### Directions for this task
Copy the lines from the one containing "Open more options for www.bing.com" through the one containing "pos(610,146)", reproducing them exactly.

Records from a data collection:
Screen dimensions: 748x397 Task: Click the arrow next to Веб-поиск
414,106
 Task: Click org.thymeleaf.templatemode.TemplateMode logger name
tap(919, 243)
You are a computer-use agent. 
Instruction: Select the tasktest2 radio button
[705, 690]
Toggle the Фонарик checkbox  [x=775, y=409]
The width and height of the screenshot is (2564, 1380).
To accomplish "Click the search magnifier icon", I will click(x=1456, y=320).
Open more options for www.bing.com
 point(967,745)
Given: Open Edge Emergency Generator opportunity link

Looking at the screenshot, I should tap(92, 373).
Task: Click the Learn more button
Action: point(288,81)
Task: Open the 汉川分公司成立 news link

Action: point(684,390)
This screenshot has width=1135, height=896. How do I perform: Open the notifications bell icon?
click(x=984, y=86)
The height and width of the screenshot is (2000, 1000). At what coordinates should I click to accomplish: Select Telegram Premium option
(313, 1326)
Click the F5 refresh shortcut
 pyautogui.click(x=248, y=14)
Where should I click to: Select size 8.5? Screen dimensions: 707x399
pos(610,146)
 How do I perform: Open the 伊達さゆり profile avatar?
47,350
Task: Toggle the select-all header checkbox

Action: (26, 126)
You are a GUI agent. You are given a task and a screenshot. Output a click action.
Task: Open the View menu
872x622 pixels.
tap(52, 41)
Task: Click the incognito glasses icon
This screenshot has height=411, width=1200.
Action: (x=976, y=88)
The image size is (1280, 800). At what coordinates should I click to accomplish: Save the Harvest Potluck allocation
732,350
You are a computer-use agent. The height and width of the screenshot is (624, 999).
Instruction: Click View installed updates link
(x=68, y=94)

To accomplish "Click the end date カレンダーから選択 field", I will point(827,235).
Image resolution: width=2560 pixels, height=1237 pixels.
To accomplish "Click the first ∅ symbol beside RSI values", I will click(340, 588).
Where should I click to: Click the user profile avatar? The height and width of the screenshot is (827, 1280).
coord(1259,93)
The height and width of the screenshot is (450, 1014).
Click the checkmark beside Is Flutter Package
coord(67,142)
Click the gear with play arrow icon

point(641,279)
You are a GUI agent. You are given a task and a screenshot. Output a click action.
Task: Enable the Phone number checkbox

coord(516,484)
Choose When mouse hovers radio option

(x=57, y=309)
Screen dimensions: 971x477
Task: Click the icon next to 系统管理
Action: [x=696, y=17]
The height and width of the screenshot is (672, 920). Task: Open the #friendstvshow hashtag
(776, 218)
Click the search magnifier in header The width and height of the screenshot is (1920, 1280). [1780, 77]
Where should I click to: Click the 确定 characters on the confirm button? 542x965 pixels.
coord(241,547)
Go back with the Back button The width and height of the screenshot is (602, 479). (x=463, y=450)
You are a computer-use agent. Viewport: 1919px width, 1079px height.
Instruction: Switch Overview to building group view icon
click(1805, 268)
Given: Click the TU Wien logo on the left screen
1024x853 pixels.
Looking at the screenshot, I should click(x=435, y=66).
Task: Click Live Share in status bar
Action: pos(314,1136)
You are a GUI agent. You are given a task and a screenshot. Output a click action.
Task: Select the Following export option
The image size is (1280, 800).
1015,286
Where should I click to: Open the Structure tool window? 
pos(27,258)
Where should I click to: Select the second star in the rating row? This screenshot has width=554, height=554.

### Full answer
Open more options for www.bing.com
 point(967,745)
Given: Open Edge Emergency Generator opportunity link

Looking at the screenshot, I should tap(92, 373).
Task: Click the Learn more button
Action: point(288,81)
Task: Open the 汉川分公司成立 news link

Action: point(684,390)
This screenshot has width=1135, height=896. How do I perform: Open the notifications bell icon?
click(x=984, y=86)
The height and width of the screenshot is (2000, 1000). At what coordinates should I click to accomplish: Select Telegram Premium option
(313, 1326)
Click the F5 refresh shortcut
 pyautogui.click(x=248, y=14)
Where should I click to: Select size 8.5? Screen dimensions: 707x399
pos(610,146)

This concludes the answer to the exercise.